Babel is a collection of Toronto filmmakers and visual artists. Our intent is to explore the emerging aesthetics of video media and the complex social issues that concern its members: diversity, immigration, poverty, race, sexuality.
As a community of artists we support each other in our expressions and goals, but stand by the autonomy and isolated vision of the artist. Art, as we see it, presents a subjective reality as an objective occurrence and because of this it is often the only way to escape the inner isolation exacerbated by the present age.
Partly, this collective also celebrates Toronto. Not because we have our hands on the pulse of the city’s identity, but from the insight that the city need not conceive its own personage, nor construct its own mythos. Our collective embraces Toronto as a continuum of ideas, colours and peoples. Any attempt to constrain or identify its essence, beyond a finite geo-political region, is beyond our concern.

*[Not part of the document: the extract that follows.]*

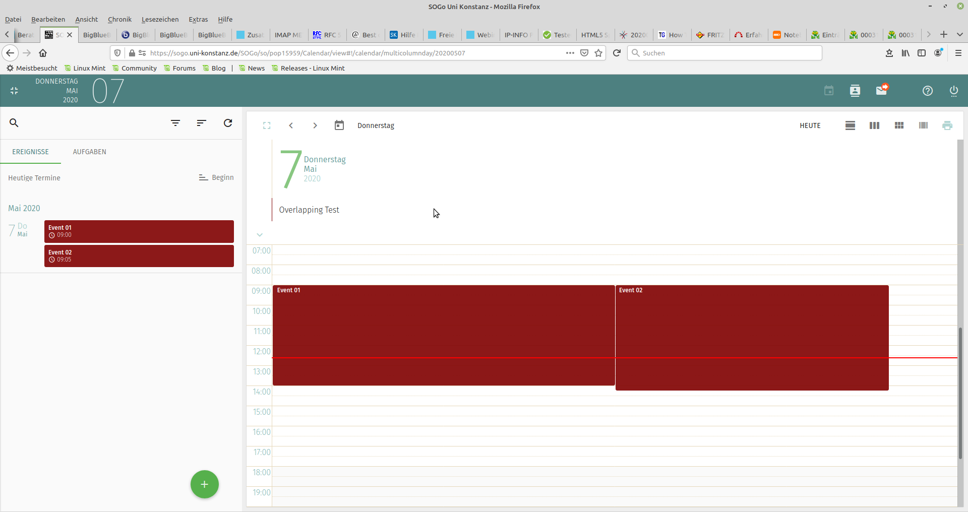The height and width of the screenshot is (512, 968).
Task: Open the sort options menu
Action: (202, 123)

Eleven Dreams is an anthology film of shorts directed by emerging artists from the Greater Toronto Area.
We wake-up in a sweat. Our mind chasing a fading memory of a dream, a nightmare, a visage of our inner chaos found emboldened by the perpetuity of our drive to create. To create narratives.
Curated by filmmaker Ruffaelle Antimano, eleven artists were charged either to explore their idiolectic semantics of the word “dream” or to manifest an arresting dream or nightmare within the limitation of one minute.
Sub is Babel Collective’s second short film anthology.
Underground: feelings, thoughts. Hidden: subterranean, marginal.
Curated by visual artist Giselle Mira Diaz, this anthology explores what’s clandestine. Each artist attempts to crack into the complexity of subcultures, subways and sub-identities.
Commissioned for the 13th Annual Regent Park Film Festival, this video installation premiered in front of 400 people during the closing ceremonies.
Combining photographs and interviews of the residence of Regent Park, along with the area’s textures, patterns, and soundscapes, Babel Collective presented a plethora of quick-spark perspectives of Toronto’s most complex neighbourhood.
In conjunction to the installation we also ran a free and open workshop on collaborative filmmaking.